Our final destination in today’s readings is a prosperous port on the shores of the blue Mediterranean, but without the holiday villas and cruise ships – they will come later. It is Caesarea, the pride of King Herod, and a marvel of civil engineering. Jesus is taking a walk with his friends, asking them questions and warning them of bad times to come. Here, in the bright sunshine, is where Peter recognises Jesus for what he is: The Messiah who had come to feed the hungry, bring good news to the poor, and like Moses, set his people free. Peter makes his commitment, and Jesus begins to explain to him and his companions what it means. This is a commitment to sacrificial love, which puts personal preferences to one side and asks you to love the enemy and the neighbour as you love yourself. For Peter this call to commitment comes out of the blue. Hard to believe, walking by the shore with the sun shining and the sea glistening, just what Jesus was asking. God’s commitments often come out of the kind of radiant blue when we expect something else.

When Jesus and Peter walked along the shore, it felt a simpler world, than it feels today. Old certainties do not seem to apply anymore: jobs and mortgages and relationships are all hard to come by. Yet God still engages with us and wants us to take a walk into the wilderness and meet the one true friend we have been trying to avoid for so long. When we do, he will ask us for a commitment, and it will be uncomfortable. It will mean sometimes moving into the unknown, which is just as uncomfortable as the world’s woes. Jesus told his friends that it could even mean keeping a secret. It will certainly remind us of our commitment to the hungry, the starving, the deprived, and the oppressed.

We like to think that we have chosen our own commitments, that we are in control of our own lives. Time and time again, God reminds us how foolish we are to think that. He still calls us out of the daily round, and makes demands upon us that we feel he has no right to expect. Peter’s family probably thought he was mad: Jesus’s family certainly found him difficult, but the commitment was inescapable and absolute.

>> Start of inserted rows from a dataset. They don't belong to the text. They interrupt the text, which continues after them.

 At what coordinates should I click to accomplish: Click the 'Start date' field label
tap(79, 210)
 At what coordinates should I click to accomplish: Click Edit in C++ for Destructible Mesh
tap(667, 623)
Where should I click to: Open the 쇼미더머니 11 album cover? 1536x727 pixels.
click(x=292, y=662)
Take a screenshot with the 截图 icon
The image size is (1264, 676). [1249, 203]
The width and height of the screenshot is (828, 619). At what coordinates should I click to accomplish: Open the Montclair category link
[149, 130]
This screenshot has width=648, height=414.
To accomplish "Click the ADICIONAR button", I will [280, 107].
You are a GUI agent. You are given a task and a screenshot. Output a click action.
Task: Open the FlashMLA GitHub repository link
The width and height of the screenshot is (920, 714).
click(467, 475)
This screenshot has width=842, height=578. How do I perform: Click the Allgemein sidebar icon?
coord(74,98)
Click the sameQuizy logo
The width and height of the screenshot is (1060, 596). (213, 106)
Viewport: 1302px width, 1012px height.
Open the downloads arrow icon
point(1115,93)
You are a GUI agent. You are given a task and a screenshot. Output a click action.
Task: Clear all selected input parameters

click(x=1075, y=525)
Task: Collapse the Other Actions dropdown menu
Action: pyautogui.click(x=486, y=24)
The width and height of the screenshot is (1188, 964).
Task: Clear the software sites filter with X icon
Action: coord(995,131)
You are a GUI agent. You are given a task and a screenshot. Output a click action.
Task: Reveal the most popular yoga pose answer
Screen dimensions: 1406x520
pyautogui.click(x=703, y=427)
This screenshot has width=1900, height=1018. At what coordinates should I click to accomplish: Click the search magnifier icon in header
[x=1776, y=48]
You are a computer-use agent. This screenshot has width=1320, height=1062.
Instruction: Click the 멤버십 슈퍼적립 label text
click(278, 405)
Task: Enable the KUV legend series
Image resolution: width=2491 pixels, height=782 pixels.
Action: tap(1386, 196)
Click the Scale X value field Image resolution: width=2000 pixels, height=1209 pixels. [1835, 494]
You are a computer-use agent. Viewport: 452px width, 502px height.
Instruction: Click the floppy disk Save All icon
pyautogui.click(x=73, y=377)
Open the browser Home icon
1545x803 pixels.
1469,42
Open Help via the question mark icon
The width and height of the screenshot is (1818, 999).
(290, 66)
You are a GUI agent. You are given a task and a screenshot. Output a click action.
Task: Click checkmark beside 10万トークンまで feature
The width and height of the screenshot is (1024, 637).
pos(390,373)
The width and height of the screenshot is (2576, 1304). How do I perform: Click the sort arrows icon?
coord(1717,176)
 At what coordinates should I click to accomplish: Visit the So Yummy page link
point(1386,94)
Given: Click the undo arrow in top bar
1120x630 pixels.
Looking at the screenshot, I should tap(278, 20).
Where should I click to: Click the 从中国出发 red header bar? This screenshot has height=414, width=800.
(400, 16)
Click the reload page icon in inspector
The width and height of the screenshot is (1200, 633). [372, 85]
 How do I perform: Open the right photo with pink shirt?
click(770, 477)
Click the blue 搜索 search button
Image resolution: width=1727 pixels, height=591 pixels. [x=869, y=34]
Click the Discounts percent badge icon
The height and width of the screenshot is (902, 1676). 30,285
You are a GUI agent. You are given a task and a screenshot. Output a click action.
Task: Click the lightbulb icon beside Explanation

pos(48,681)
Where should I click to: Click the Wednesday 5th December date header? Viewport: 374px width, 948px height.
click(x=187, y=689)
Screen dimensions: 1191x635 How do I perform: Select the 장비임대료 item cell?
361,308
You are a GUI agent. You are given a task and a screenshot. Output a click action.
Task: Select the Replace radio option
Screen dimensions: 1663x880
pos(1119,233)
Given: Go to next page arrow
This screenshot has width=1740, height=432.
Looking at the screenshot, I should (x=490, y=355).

It’s the difference between involvement and commitment: there were a hen and a pig who set up a business selling bacon and egg butties. The hen was involved, but the pig was committed.

The holiday season’s nearly over, so where do we go from here? We can’t sit back this week – or any other week – and simply leave it to the politicians, the bankers, the media, or even the police, to decide how justice is dispensed, right and wrong recognised, the starving fed, and our neighbours, in whatever part of the world, set free to be the people God wants them to be. The kingdom requires our commitment, and Peter was chosen as a key-holder that day in Caesarea: Simon the Rock. God has shown his commitment to us, today focussed upon Deacon, and calls us to show our commitment to him. It is from the commitment of our ancestors in the faith that we have learnt the commitment that is asked of us, and from which we can take no holiday. Whether you are in Bournemouth or Disneyland, Rome or Caesarea, the demand to open your eyes to the presence of the risen Christ, and the call to open your ears to the words of the gospel is equally insistent. It makes fishers of men out of simple fishermen, and changes Simons into Peters.